Jundollah, a splinter group of the Pakistani Taliban, claimed responsibility, according to Reuters.
"These killed people were Ismaili and we consider them as Kafir [non-believer]," the news agency quoted Ahmed Marwat, a Jundollah spokesman, as saying. "We had four attackers. In the coming days we will attack Ismailis, Shi'ites and Christians."
Analysts said the attack reflected the extent to which Pakistan's Taliban militants have spread beyond the rugged regions along the Afghan border.
"As the Pakistan army steps up its campaign against the Taliban, the Taliban will look for ways to fight back," said retired Major General Mahmood Durrani, a former national security adviser to the prime minister's office.
Taliban splinter groups have bombed several sites belonging to religious minorities this year.
In March, suicide bombings outside two churches in Lahore killed 14 people and wounded nearly 80. Days later, a bomb after Friday prayers wounded 12 people outside a minority Bohra mosque in Karachi.
In February 20 people died in an attack on a Shia mosque in Peshawar, the northeastern city where at least 141 pupils lost their lives in a massacre at a military-run school in December. In January, 60 people were killed in an assault on a Shia mosque in southern Sindh province.
In recent months Pakistan's Shia have voiced growing concern over the fallout of an increasingly intense clash between mainly Sunni Saudi Arabia and Houthi rebels in Yemen backed by predominantly Shia Iran.
Many Shia community leaders have opposed suggestions of Pakistan committing troops to the Saudi-led campaign, arguing that such a deployment would prompt further attacks on Shia groups by local hardline Sunni militant groups.

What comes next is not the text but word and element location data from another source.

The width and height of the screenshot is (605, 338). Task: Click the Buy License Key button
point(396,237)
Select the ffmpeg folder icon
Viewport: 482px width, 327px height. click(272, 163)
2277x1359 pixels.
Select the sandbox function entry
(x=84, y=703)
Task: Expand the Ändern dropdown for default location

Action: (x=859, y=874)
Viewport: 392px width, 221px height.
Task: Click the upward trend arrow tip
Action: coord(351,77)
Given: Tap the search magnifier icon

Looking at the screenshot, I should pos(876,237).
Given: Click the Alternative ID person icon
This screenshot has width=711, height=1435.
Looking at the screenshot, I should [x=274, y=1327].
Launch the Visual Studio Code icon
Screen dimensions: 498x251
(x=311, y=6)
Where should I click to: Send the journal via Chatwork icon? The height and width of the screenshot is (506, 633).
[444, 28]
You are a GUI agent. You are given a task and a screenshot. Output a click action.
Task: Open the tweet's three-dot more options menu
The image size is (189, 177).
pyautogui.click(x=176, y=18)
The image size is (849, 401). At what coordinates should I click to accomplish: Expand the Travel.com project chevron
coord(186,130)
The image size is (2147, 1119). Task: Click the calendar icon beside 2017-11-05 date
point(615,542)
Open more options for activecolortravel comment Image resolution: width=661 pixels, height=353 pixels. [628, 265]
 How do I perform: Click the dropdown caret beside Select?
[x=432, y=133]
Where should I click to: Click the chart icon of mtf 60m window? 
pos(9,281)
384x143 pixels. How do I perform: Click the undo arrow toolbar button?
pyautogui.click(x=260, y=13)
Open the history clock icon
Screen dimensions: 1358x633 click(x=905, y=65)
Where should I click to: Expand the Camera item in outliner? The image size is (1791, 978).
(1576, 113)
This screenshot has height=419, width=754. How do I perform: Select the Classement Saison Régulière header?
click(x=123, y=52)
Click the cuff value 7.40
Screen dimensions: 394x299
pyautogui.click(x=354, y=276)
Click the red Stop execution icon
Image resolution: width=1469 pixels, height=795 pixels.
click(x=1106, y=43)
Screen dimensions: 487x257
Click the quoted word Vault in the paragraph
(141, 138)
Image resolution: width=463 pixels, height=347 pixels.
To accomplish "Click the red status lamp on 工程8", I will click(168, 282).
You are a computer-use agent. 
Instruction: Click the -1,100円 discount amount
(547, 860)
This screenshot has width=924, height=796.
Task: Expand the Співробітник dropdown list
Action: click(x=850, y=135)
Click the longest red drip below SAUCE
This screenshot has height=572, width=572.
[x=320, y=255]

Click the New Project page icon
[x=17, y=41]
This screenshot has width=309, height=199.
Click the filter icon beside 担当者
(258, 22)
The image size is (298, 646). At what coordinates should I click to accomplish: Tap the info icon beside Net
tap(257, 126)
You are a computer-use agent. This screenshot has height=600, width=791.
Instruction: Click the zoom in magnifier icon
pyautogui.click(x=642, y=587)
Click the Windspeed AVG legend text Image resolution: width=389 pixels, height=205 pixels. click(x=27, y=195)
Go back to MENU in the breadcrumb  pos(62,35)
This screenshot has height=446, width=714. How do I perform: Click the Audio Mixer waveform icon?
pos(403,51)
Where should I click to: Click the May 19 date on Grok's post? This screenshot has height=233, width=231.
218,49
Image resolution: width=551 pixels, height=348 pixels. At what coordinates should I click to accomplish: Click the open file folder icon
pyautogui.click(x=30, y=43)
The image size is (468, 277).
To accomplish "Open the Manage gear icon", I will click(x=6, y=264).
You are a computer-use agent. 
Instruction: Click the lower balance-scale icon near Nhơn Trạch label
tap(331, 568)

"There is a very real threat if we get involved in a Middle East conflict," said Ghazi Salahuddin, a newspaper commentator. "We have to remain neutral because compromising our neutrality will have consequences for Pakistan's internal stability."
Western diplomats said Wednesday's attack was a powerful reminder of the acute security challenges faced by Pakistan, despite recent indications of an economic recovery.
"Unless there is convincing evidence of security conditions improving rapidly, Pakistan's economic improvements will always be surrounded by suspicion," said one.